▸ Work instruction
Starting at the line with "Security (346, 2119)", retype each line exactly up to and including the final line of the records below.

▸ Input data
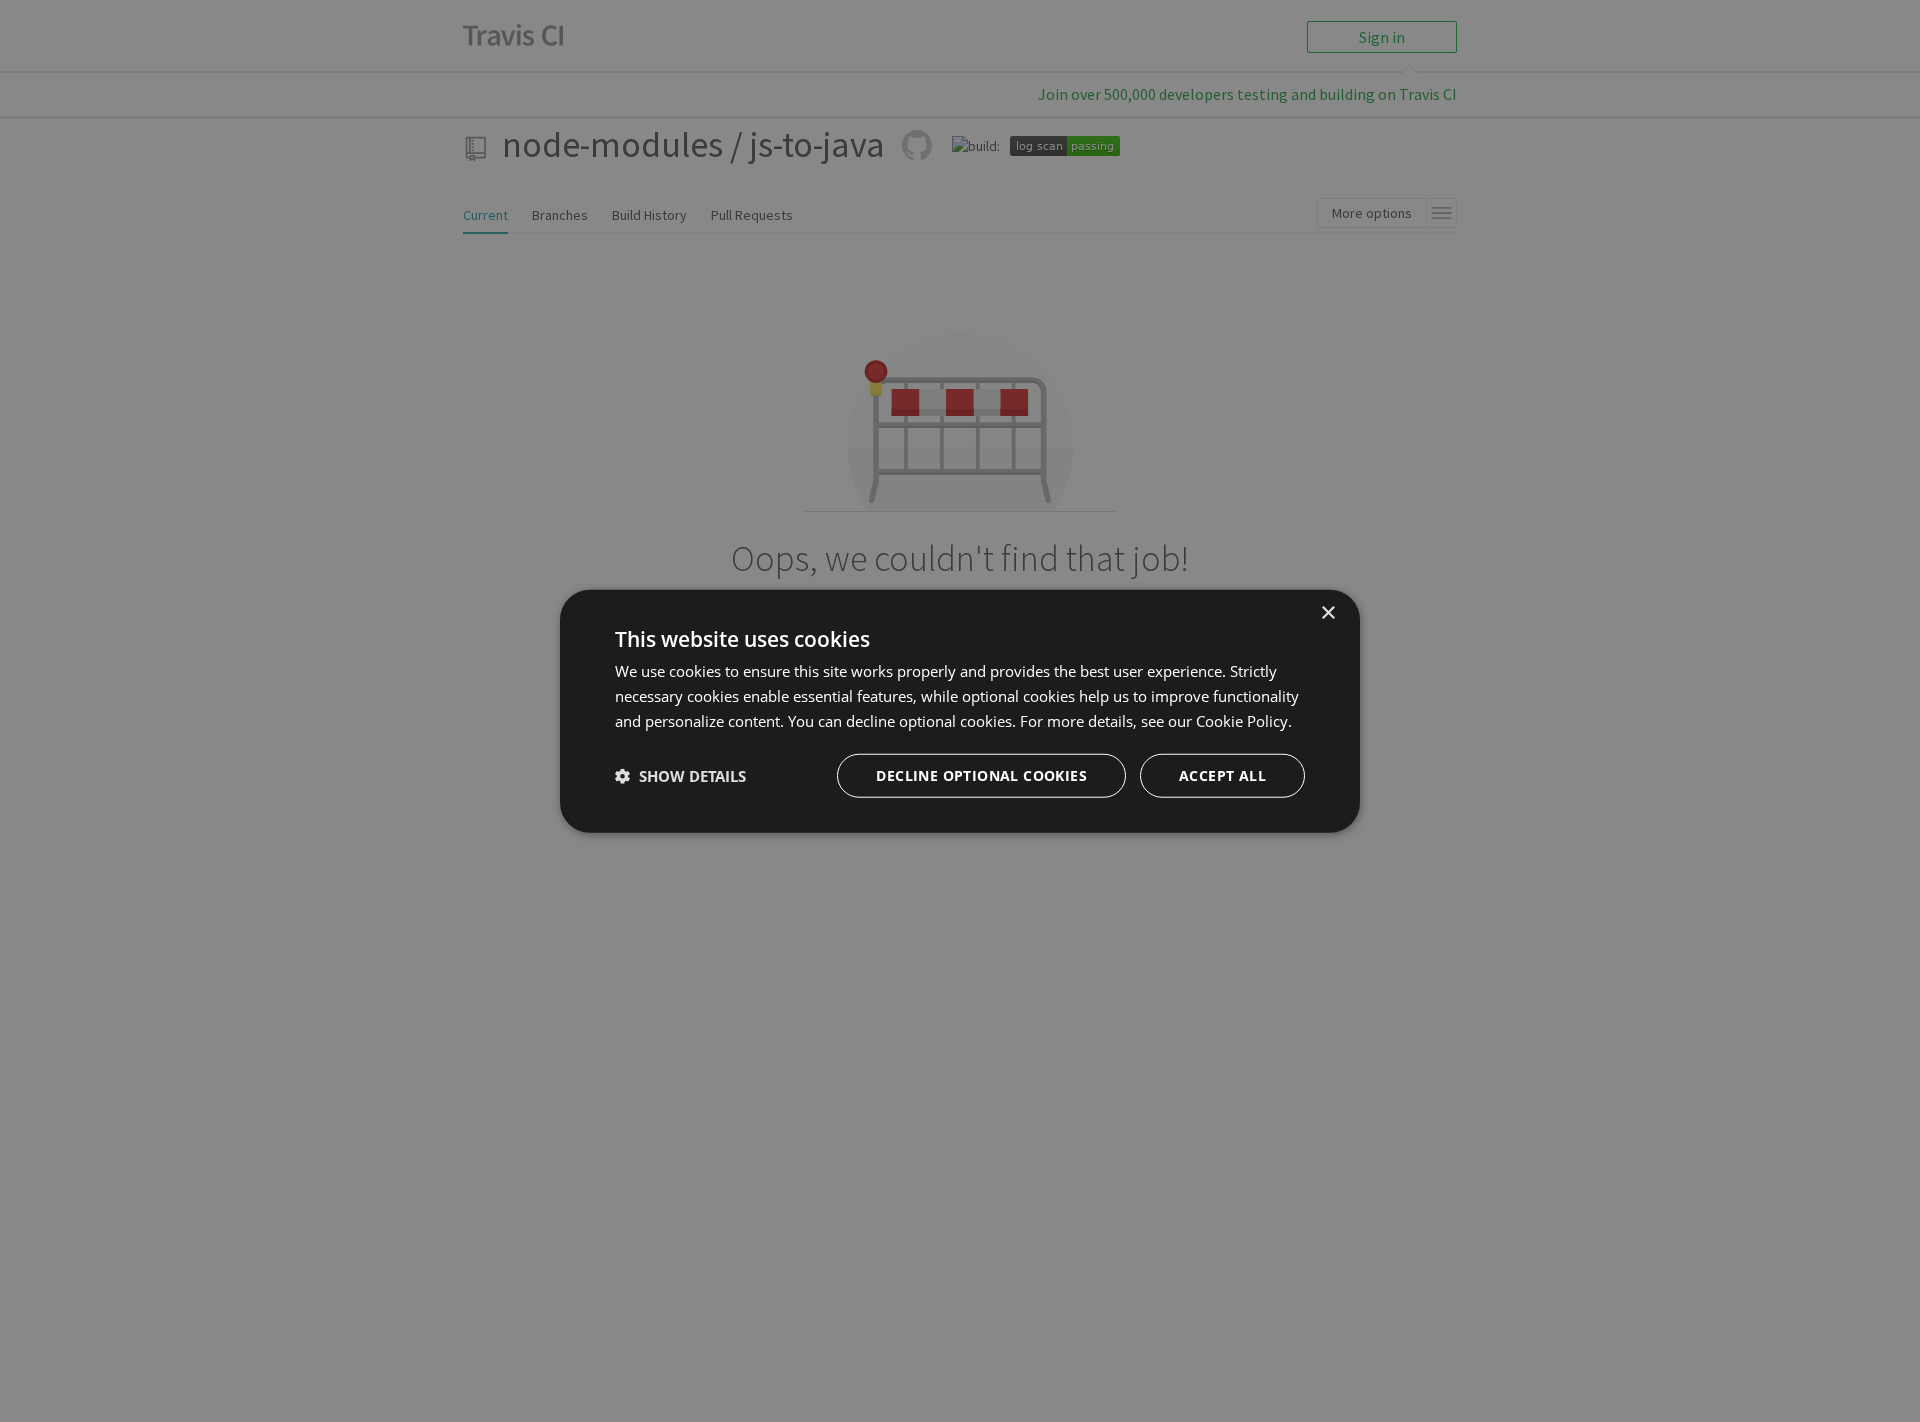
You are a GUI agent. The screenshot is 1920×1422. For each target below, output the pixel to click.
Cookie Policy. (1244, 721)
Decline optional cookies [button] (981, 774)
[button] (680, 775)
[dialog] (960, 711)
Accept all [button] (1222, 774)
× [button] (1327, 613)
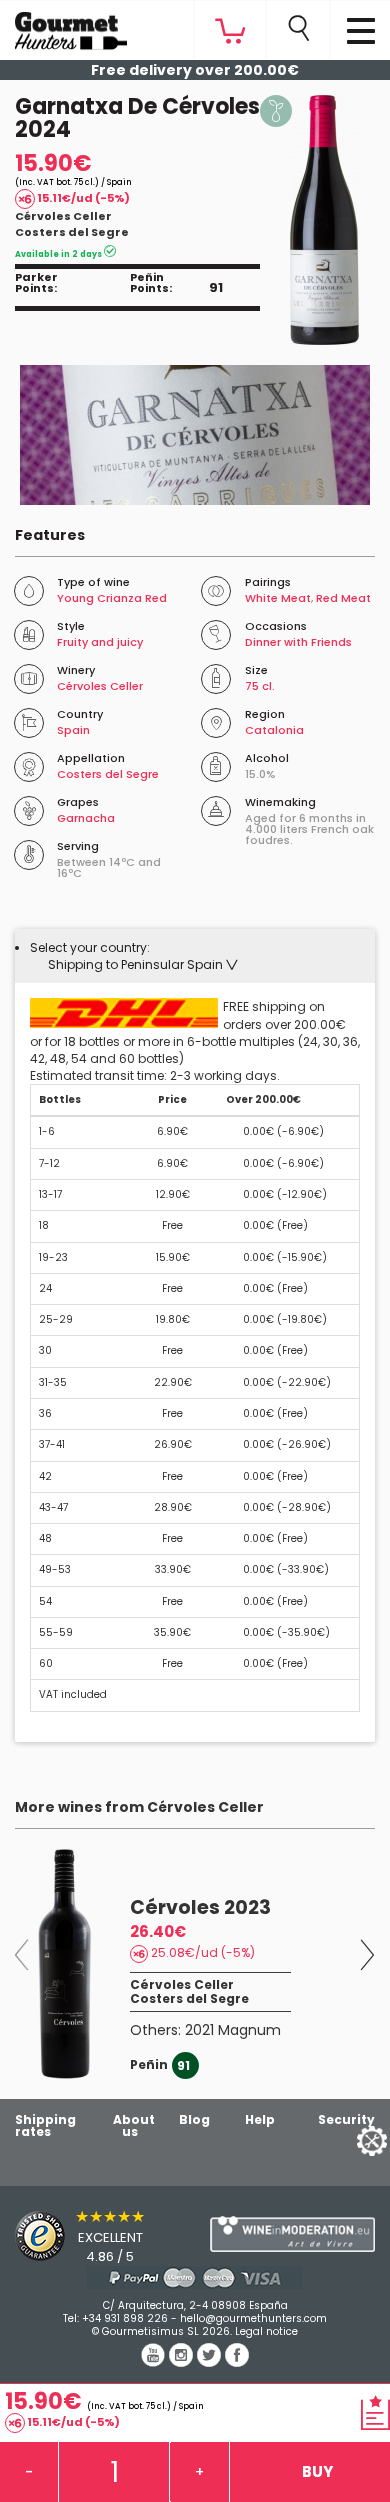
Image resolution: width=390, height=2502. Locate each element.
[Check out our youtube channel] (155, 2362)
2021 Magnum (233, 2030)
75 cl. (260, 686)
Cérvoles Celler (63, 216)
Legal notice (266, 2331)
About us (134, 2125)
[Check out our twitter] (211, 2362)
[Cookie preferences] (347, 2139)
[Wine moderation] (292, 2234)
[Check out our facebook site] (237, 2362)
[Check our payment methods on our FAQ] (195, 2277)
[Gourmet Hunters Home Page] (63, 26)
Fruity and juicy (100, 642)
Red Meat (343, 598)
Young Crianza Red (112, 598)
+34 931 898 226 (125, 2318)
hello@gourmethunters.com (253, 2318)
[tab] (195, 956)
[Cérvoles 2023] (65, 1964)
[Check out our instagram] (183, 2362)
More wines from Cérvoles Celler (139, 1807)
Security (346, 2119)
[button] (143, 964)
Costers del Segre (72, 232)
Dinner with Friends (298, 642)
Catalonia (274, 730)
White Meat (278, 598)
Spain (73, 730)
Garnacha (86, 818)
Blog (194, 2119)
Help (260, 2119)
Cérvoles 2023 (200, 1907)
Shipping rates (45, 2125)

▸ Response
Security (346, 2119)
[button] (143, 964)
Costers del Segre (72, 232)
Dinner with Friends (298, 642)
Catalonia (274, 730)
White Meat (278, 598)
Spain (73, 730)
Garnacha (86, 818)
Blog (194, 2119)
Help (260, 2119)
Cérvoles 2023 (200, 1907)
Shipping rates (45, 2125)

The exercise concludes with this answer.